# INPUT FOR THIS TASK
— begin —

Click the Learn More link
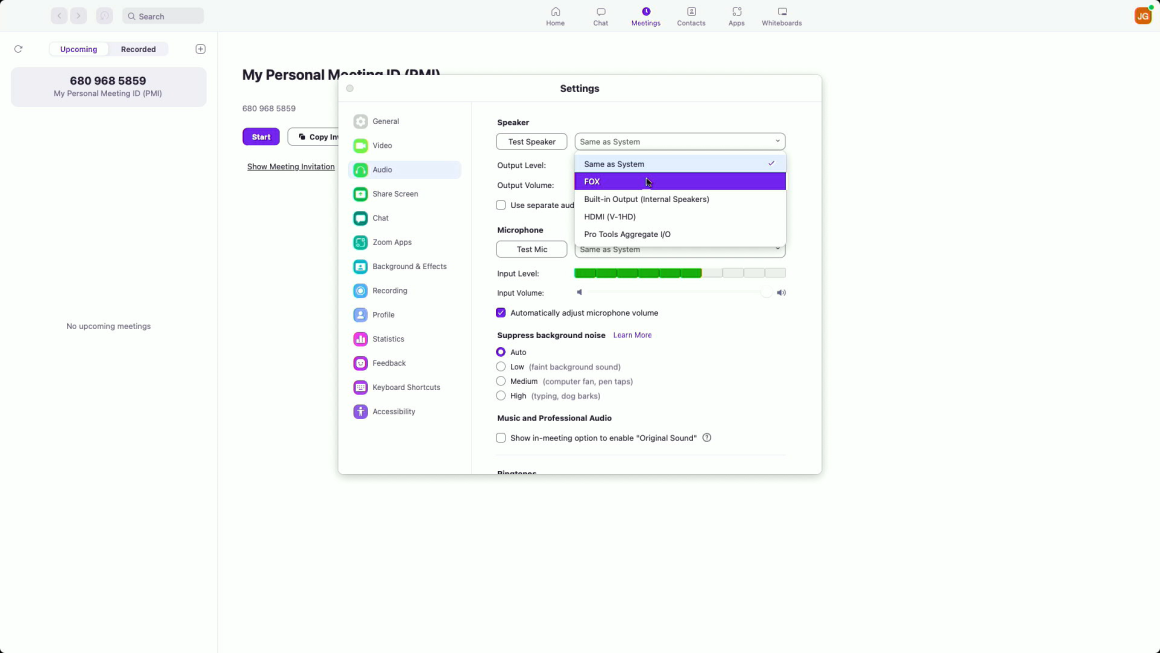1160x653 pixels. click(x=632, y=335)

— end —
— begin —

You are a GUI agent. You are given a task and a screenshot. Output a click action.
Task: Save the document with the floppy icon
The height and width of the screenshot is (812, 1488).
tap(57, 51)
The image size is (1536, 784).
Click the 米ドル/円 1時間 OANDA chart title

— end —
— begin —

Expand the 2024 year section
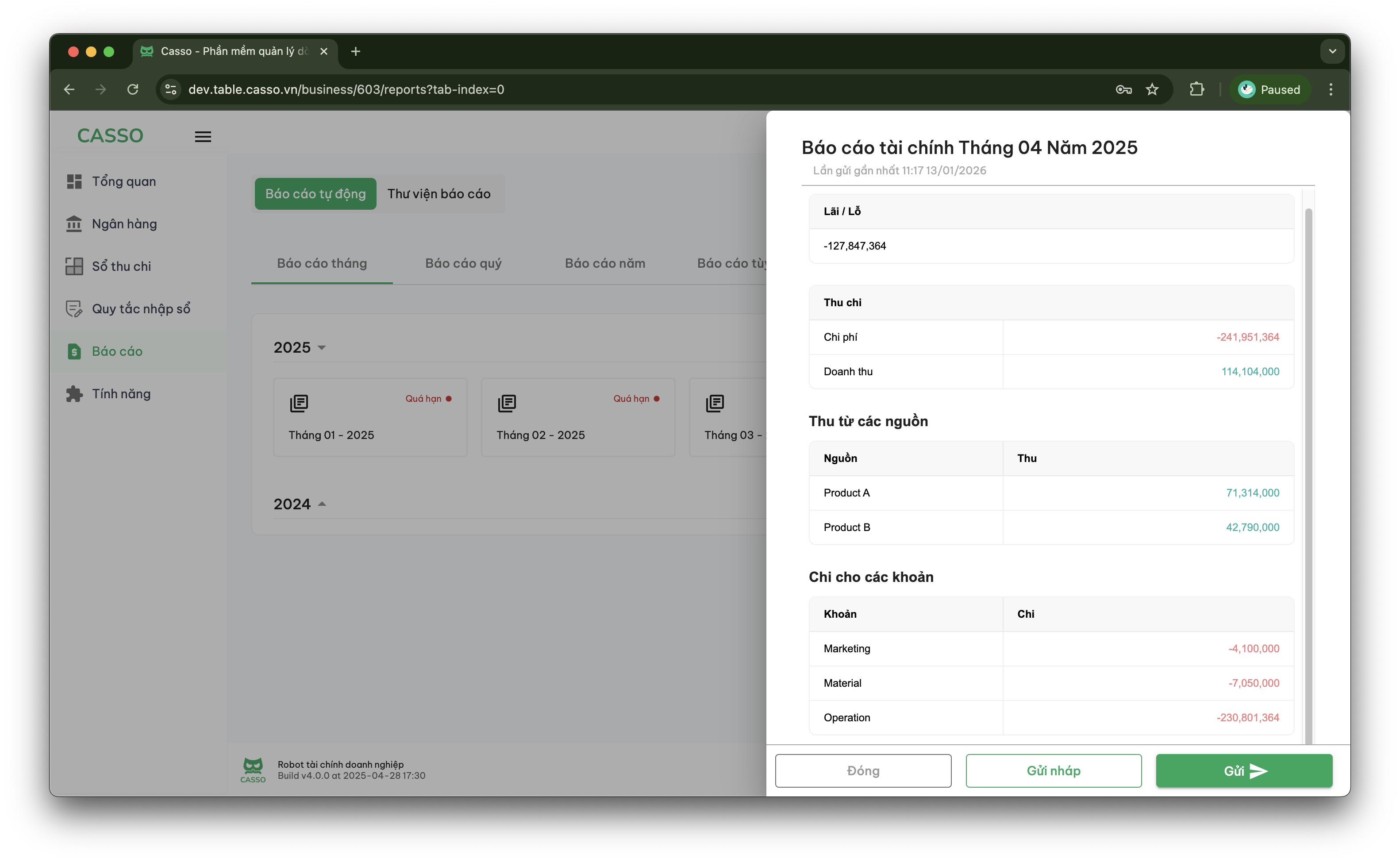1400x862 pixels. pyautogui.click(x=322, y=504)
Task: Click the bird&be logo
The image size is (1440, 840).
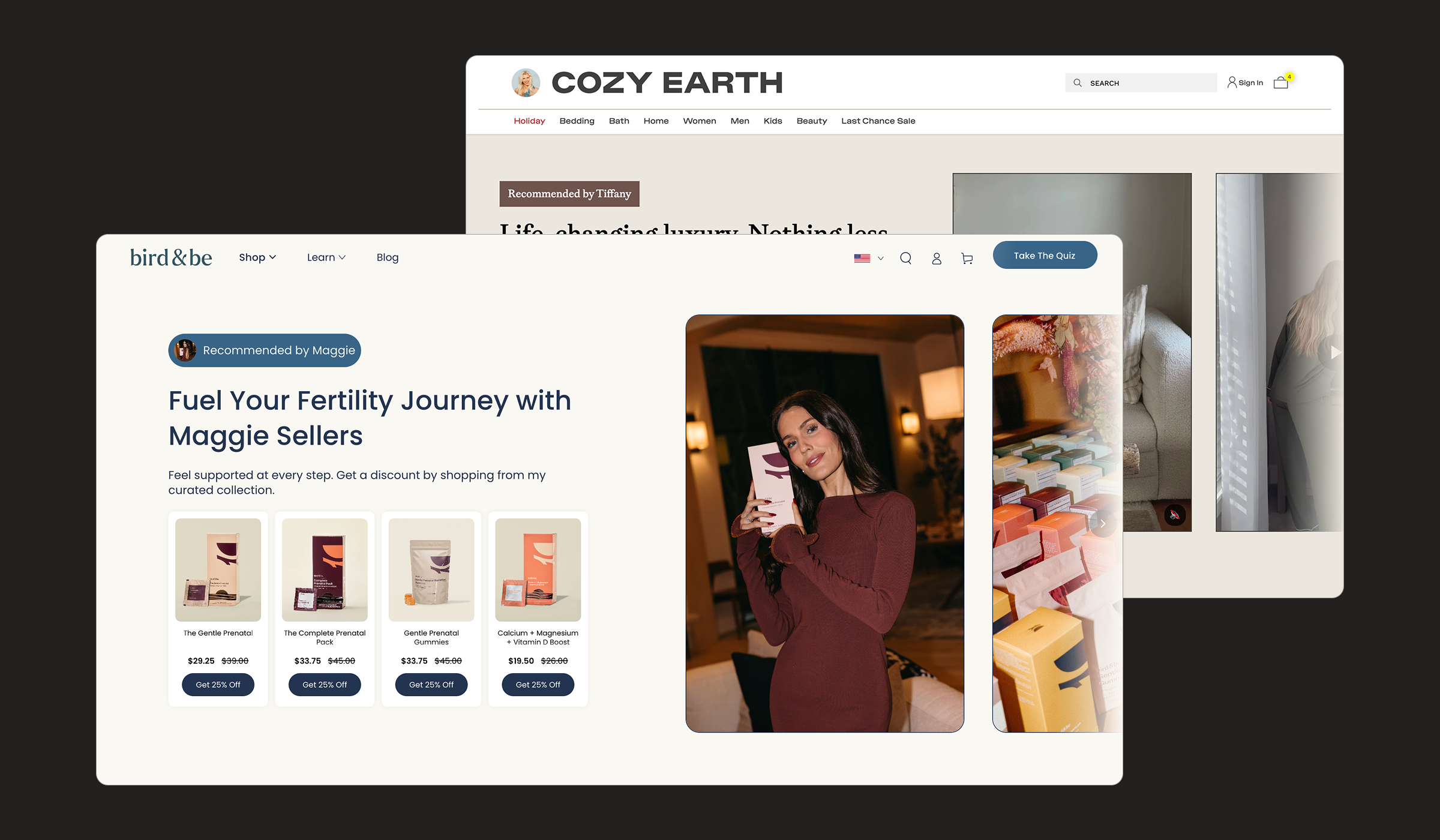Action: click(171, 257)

— end —

# PROBLEM DETAILS
Quote the rows from the line with "Task: Click the bird&be logo" up to and including the line with "Action: click(171, 257)". Leave the pictures out of your answer.

# ANSWER TO THE PROBLEM
Task: Click the bird&be logo
The image size is (1440, 840).
Action: click(171, 257)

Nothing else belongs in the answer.